MD Financial Management’s global sub-advisors are hired for their investment philosophy, asset management expertise, investment research, innovation and, above all, their great people. In this series, you’ll meet a few of the faces behind our funds, pools and portfolios.
What do great investment teams and legendary rock bands have in common? It’s all about teamwork says Tom O’Gorman, Senior Vice-President and Director of Fixed Income Investments at Franklin Bissett Investment Management. A musician turned investment manager, O’Gorman has a unique brand of management that comes straight from his musical roots.
Teamwork orchestrates success
For him, great bands and excellent investment teams aren’t about stars – they’re built on the performance and the collective talents of the group as a whole. Sure, improvisation and talent are important, he says. “But if everyone is doing their own thing and the lead guitarist is trying to do some kind of Eddie Van Halen guitar solo, all you’ll hear is noise,” he says.
For his fixed income team at Franklin Bissett, sub-advisor for our MDPIM Canadian Bond Pool and MDPIM Canadian Long-Term Bond Pool, teamwork has been a critical success factor.
“We’re a team, not a star system,” O’Gorman stresses. “We manage every strategy as a team made up of specialists. We come together every day to leverage the best ideas we have in front of us, regardless if they come from our team in Calgary or the broader global fixed income team’s country and sector specialists.”
This mirrors Franklin Templeton’s signature approach – eschewing a top-down house view model, the company empowers its teams and leverages their ideas. “There is no single house view at Franklin Templeton because we have different fund management teams with various investment styles,” explains O’Gorman. Like a great band that works together, it’s very much a collaborative effort within each investment group. “We encourage the sharing of best ideas and for teams to leverage any pocket of expertise that can add value to their strategies, mandates, and portfolios,” he says.

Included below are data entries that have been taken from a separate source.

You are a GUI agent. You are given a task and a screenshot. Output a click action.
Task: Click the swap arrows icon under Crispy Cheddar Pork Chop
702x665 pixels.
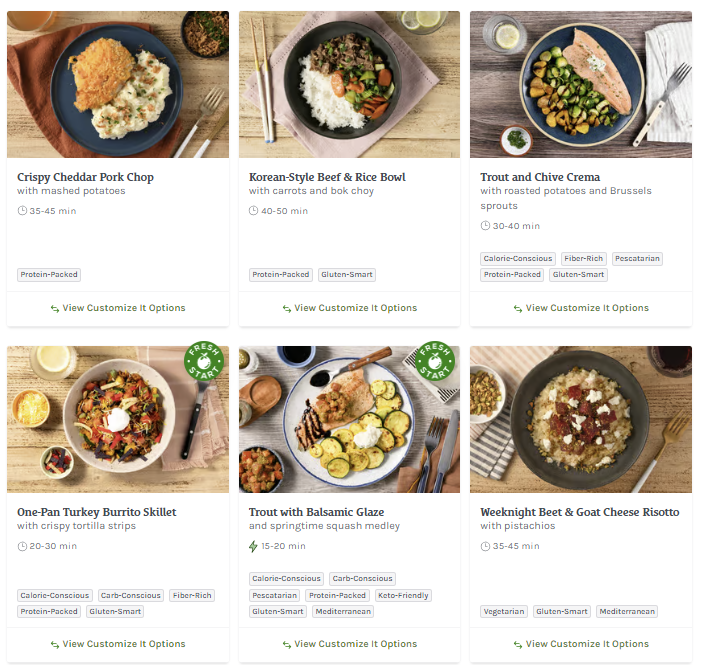(x=55, y=308)
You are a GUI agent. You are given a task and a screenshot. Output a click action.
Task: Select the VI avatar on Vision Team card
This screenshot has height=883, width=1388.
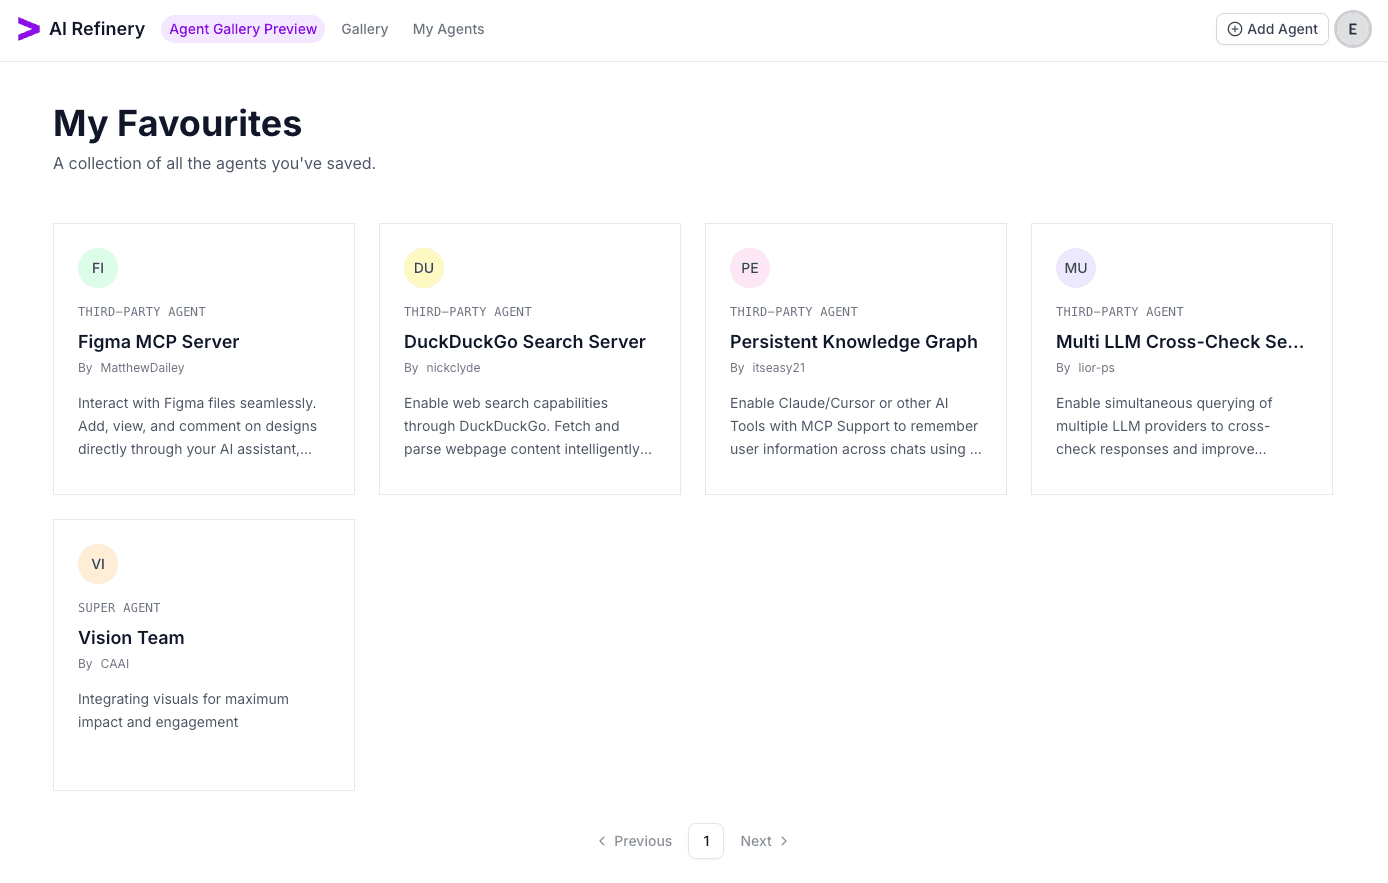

The art and science of it all
To make it work, it takes a great manager of managers – O’Gorman attributes his management savvy to a mix of musical creativity and business know-how, something he’s been combining for years. While he started off studying at the prestigious Berklee College of Music in Boston, he moved to a college that would allow him to double major in both music and business. That unique combination of management, math, and musical talent sets him apart in many ways.
“The creative side allows you to look at things a little differently – especially managing people. I’ve been asked how I get my team to gel so well and it’s about working together – my musical background really helps.”
Bringing creativity to fixed income investing
Music is still in his soul: he spends time playing the guitar and piano with his two children, ages 4 and 7, or writing his own songs and has performed them live at Calgary’s Summer Solstice Festival and other local venues.
And in today’s fixed income environment creativity is needed, especially as economies around the world continue to feel the effects of post-2008 quantitative easing measures. Yields have dropped to zero and even negative – all this creates challenges as well as new opportunities. This is where core-plus type strategies come in. By providing flexibility to augment core domestic investments with allocations to assets that are less correlated with Canada, such as high yield bonds, bank loans, preferred securities, currencies and derivative strategies, core-plus portfolios can improve returns while maintaining or even lowering risk.
Ultimately, says O’Gorman, it’s about finding the best ways to generate better risk-adjusted returns with risk being the key. “It’s not just the returns,” he says. “It’s the risk you take to generate them. We are grounded by our risk framework – what do different risk exposures do to the overall risk of the portfolio?” Styles can go out of favour – but delivering consistently good risk-adjusted returns never does. “To me that’s the one thing with which we can be measured by and compared to our peers.”
Discipline pulls it together
What’s the top lesson O’Gorman has learned from both his musical and investment backgrounds?
“Discipline – it’s important because when volatility hits, if you get emotional you can lose perspective. You need to be able to step back from it and take the personal out of it.”
As bottom up managers, that discipline is always there – it pulls his team together and gives everyone a common focus. And that’s the key to a good team and a good band of musicians – says O’Gorman, “we are stronger as a team than our individual talents.”